— Excerpted passage —

※

Middle East

UASC closes landmark $1.25bn loan facility

Dubai: United Arab Shipping Company (UASC) has closed a $1.251bn multitranche syndicated loan facility for the partial financing of seven 14,000 teu containerships and five 18,000 teu containerships. The facility is part of a larger $1.744bn  debt financing related to UASC’s announced $2.3bn capital expenditure program for 17 newbuilding container vessels. Deutsche Bank’s London branch acted as global coordinator to UASC for the entire $1.744bn debt financing. The 17 vessels include ten vessels for which shipbuilding contracts were signed in August 2013 with the remaining seven vessels being option vessels. The process of option vessels is still continuing.

UASC has ordered the ultra large container ships from Hyundai Heavy Industries in South Korea. The vessels will be deployed as part of a 10 year strategic vessel sharing agreement between UASC and China Shipping Container Lines.

The facility finances 75% of the cost of the vessels and is comprised of a $439m commercial bank tranche, a $300m equivalent to Saudi Riyal tranche and a $512m tranche benefiting from 95% commercial and political risk insurance from Korea Trade Export Insurance Corporation. All tranches are fully repaid within 12 years from drawdown. The transaction was closed in an accelerated time frame within three months of formal launch. The landmark deal is one of the largest ship financing deals of 2013.

※

— What to do —
- 1) In the article on UASC's loan facility, which bank acted as global coordinator for the entire $1.744bn debt financing?
- 2) Summarize the article on UASC's loan facility in two sentences.
- 3) Extend the article on UASC's loan facility with a further paragraph that picks up after its final sentence.
The data here comes from a separate source and is unrelated to the article.

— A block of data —
※

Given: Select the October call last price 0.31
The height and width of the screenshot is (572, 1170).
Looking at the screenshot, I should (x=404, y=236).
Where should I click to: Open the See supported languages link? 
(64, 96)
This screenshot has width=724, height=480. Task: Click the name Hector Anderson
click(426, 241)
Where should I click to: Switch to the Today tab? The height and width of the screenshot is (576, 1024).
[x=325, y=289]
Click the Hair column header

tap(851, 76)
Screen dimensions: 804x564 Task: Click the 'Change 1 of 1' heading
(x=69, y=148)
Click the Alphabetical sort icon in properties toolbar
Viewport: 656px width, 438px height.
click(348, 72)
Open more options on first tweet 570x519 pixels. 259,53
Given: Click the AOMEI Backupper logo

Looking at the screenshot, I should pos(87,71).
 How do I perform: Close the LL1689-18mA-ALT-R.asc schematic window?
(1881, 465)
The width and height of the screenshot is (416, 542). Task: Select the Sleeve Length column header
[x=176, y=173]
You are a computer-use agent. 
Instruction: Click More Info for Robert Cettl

※

— Responses by task —
- 1) Deutsche Bank's London branch.

- 2) United Arab Shipping Company has closed a $1.251bn multitranche syndicated loan to partly finance seven 14,000 teu and five 18,000 teu containerships ordered from Hyundai Heavy Industries, as part of a larger $1.744bn debt financing for its 17-vessel newbuilding program. The facility covers 75% of the vessels' cost through three tranches that are fully repaid within 12 years of drawdown, and it closed within three months of formal launch as one of the largest ship financing deals of 2013.

- 3)
DB and Qatar National Bank acted as joint lead underwriters and lead bookrunners for the facility.
Basil Al-Zaid, UASC cfo, commented on the occasion of the closing of the syndicated loan facility: “In a capital intensive industry like container shipping, it is critical to invest in new assets to keep up with market growth and to expand. The unwavering commitment of our shareholders as well as the excellent support from our regional and international lenders has been fundamental to the successful closing of this facility. The oversubscription to the Facility by 2.2 times also shows the financial strength of UASC.”

Jorn Hinge, UASC president and ceo, also remarked: “We are first-movers with these green newbuildings that will be equipped for LNG duel fuel for the first time in the long haul container trades. UASC is proud to continue its commitment to energy efficiency and environmental friendliness. As the UASC vision is ‘Linking the Middle East to the World’ we appreciate especially that numerous regional Middle East banks have been involved in supporting this facility.”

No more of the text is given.